Dataset entries:
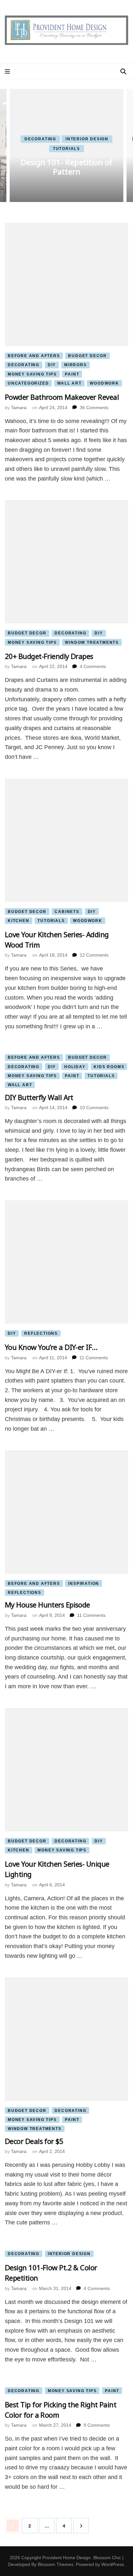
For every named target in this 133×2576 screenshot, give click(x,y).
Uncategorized (28, 383)
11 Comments (93, 1357)
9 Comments (97, 2425)
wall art (69, 383)
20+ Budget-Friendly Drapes (49, 656)
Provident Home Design (66, 2557)
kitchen (18, 920)
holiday (75, 1067)
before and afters (34, 356)
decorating (40, 139)
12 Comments (94, 955)
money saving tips (32, 374)
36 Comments (94, 407)
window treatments (92, 642)
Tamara (18, 407)
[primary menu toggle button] (8, 72)
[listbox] (66, 145)
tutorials (66, 148)
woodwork (104, 383)
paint (72, 374)
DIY (52, 365)
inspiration (83, 1583)
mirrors (75, 365)
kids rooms (109, 1067)
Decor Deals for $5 (34, 2141)
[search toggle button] (123, 72)
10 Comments (94, 1107)
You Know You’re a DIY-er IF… (51, 1347)
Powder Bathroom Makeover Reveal (62, 397)
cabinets (67, 911)
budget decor (87, 356)
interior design (87, 139)
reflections (41, 1333)
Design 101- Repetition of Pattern (67, 167)
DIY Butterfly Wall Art (39, 1097)
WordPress (112, 2564)
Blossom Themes (55, 2564)
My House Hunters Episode (47, 1604)
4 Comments (93, 666)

**Your goal**
In the answer, the entries should be restated verbatim, with all pictures omitted.

**Solution to this task**
For every named target in this 133×2576 screenshot, give click(x,y).
Uncategorized (28, 383)
11 Comments (93, 1357)
9 Comments (97, 2425)
wall art (69, 383)
20+ Budget-Friendly Drapes (49, 656)
Provident Home Design (66, 2557)
kitchen (18, 920)
holiday (75, 1067)
before and afters (34, 356)
decorating (40, 139)
12 Comments (94, 955)
money saving tips (32, 374)
36 Comments (94, 407)
window treatments (92, 642)
Tamara (18, 407)
[primary menu toggle button] (8, 72)
[listbox] (66, 145)
tutorials (66, 148)
woodwork (104, 383)
paint (72, 374)
DIY (52, 365)
inspiration (83, 1583)
mirrors (75, 365)
kids rooms (109, 1067)
Decor Deals for $5 (34, 2141)
[search toggle button] (123, 72)
10 Comments (94, 1107)
You Know You’re a DIY-er IF… (51, 1347)
Powder Bathroom Makeover Reveal (62, 397)
cabinets (67, 911)
budget decor (87, 356)
interior design (87, 139)
reflections (41, 1333)
Design 101- Repetition of Pattern (67, 167)
DIY Butterfly Wall Art (39, 1097)
WordPress (112, 2564)
Blossom Themes (55, 2564)
My House Hunters Episode (47, 1604)
4 Comments (93, 666)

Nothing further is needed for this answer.